Restate, word for word, the lines from the opening line of the data through the line containing "Given: Collapse the TỔNG QUÁT friends group", both included, and nothing else.

[Collected data]
════════════════════
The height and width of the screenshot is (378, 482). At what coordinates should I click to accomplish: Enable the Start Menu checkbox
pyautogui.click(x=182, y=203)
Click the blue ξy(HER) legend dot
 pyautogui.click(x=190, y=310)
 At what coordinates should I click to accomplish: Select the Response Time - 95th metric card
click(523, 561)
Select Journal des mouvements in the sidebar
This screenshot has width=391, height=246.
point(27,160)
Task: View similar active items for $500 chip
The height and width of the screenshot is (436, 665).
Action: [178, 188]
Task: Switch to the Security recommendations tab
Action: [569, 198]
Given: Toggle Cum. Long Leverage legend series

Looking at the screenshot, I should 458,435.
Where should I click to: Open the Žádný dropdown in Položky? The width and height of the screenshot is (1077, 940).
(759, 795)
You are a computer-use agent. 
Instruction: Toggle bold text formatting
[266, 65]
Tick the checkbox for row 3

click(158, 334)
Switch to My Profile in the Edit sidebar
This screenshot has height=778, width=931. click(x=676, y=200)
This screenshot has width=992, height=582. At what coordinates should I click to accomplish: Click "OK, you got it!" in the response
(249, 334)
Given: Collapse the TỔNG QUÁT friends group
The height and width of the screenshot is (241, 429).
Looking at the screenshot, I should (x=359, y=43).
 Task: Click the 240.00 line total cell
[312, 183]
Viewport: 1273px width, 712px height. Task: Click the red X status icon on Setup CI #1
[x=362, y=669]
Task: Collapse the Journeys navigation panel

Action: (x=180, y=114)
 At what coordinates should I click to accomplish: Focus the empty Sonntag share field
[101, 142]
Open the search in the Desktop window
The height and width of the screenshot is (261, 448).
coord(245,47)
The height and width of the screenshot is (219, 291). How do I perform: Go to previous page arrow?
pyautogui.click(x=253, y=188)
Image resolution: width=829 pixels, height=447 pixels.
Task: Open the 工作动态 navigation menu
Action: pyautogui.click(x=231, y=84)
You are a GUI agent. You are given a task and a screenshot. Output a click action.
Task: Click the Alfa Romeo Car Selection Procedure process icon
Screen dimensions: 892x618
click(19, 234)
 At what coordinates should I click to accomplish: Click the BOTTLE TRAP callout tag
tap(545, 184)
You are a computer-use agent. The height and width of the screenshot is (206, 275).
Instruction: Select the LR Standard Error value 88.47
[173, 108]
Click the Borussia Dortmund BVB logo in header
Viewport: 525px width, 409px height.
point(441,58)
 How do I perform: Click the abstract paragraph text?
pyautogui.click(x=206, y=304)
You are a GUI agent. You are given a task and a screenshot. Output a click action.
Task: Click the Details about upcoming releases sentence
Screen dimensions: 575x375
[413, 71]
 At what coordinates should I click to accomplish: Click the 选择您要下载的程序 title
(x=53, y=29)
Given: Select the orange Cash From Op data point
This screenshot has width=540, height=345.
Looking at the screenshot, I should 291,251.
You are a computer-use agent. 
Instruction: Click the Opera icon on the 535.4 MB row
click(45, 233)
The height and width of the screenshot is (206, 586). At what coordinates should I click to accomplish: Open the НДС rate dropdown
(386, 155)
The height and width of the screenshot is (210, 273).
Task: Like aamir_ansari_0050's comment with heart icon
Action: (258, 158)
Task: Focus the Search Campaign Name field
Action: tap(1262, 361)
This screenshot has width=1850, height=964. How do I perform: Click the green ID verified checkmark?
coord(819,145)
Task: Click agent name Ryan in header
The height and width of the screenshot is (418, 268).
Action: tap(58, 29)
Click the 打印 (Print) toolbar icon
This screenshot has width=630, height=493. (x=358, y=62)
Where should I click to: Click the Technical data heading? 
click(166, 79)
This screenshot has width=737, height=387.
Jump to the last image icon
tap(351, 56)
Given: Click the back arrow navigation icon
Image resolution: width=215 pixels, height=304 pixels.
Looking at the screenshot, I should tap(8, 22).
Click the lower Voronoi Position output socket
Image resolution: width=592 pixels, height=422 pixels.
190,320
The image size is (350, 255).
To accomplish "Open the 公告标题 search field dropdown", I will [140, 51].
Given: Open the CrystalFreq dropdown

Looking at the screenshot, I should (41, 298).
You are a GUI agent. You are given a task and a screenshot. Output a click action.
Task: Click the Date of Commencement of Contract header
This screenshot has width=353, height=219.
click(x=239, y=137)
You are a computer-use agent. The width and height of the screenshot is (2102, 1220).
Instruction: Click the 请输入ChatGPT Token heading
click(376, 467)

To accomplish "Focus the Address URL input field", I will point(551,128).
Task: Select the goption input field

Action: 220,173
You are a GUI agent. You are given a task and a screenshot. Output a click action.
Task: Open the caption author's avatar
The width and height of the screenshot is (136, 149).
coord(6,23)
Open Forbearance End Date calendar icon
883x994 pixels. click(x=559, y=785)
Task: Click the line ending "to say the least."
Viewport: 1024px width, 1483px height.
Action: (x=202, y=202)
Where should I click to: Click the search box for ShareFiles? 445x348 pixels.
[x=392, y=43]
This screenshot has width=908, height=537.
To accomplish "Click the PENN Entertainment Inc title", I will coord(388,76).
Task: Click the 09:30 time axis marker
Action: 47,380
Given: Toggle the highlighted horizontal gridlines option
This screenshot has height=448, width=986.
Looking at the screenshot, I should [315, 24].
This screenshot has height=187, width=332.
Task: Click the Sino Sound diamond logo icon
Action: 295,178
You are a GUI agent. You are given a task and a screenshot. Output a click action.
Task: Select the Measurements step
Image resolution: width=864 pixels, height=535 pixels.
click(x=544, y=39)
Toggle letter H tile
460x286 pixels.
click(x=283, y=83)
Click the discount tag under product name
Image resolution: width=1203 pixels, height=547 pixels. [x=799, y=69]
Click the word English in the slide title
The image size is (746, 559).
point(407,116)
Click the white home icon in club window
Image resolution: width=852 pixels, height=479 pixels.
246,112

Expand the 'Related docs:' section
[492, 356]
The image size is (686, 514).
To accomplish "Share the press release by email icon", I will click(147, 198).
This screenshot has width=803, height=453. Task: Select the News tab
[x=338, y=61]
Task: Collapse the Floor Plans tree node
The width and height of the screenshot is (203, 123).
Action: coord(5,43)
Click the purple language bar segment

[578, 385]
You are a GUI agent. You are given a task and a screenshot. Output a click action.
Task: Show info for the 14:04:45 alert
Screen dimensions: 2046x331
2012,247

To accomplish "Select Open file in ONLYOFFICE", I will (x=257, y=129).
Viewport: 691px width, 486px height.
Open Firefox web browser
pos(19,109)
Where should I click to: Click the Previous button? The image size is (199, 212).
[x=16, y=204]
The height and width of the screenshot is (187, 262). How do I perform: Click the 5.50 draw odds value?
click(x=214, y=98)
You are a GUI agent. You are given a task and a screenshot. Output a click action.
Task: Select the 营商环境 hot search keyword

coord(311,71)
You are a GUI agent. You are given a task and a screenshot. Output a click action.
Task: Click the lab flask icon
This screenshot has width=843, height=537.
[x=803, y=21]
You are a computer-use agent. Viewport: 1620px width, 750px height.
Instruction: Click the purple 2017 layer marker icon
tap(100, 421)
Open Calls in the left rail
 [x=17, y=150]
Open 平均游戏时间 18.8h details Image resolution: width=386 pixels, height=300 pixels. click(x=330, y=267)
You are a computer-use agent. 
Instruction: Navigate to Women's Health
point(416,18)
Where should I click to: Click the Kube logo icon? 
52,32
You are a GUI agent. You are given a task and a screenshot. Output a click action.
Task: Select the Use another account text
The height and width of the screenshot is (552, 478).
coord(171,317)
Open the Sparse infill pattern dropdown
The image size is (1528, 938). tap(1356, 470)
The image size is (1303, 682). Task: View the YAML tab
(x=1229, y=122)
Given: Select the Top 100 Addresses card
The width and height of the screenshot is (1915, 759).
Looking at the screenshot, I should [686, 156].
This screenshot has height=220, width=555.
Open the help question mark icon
════════════════════
- Answer -
The height and width of the screenshot is (378, 482). At what coordinates should I click to accomplish: Enable the Start Menu checkbox
pyautogui.click(x=182, y=203)
Click the blue ξy(HER) legend dot
 pyautogui.click(x=190, y=310)
 At what coordinates should I click to accomplish: Select the Response Time - 95th metric card
click(523, 561)
Select Journal des mouvements in the sidebar
This screenshot has width=391, height=246.
point(27,160)
Task: View similar active items for $500 chip
The height and width of the screenshot is (436, 665).
Action: [178, 188]
Task: Switch to the Security recommendations tab
Action: [569, 198]
Given: Toggle Cum. Long Leverage legend series

Looking at the screenshot, I should 458,435.
Where should I click to: Open the Žádný dropdown in Položky? The width and height of the screenshot is (1077, 940).
(759, 795)
You are a computer-use agent. 
Instruction: Toggle bold text formatting
[266, 65]
Tick the checkbox for row 3

click(158, 334)
Switch to My Profile in the Edit sidebar
This screenshot has height=778, width=931. click(x=676, y=200)
This screenshot has width=992, height=582. At what coordinates should I click to accomplish: Click "OK, you got it!" in the response
(249, 334)
Given: Collapse the TỔNG QUÁT friends group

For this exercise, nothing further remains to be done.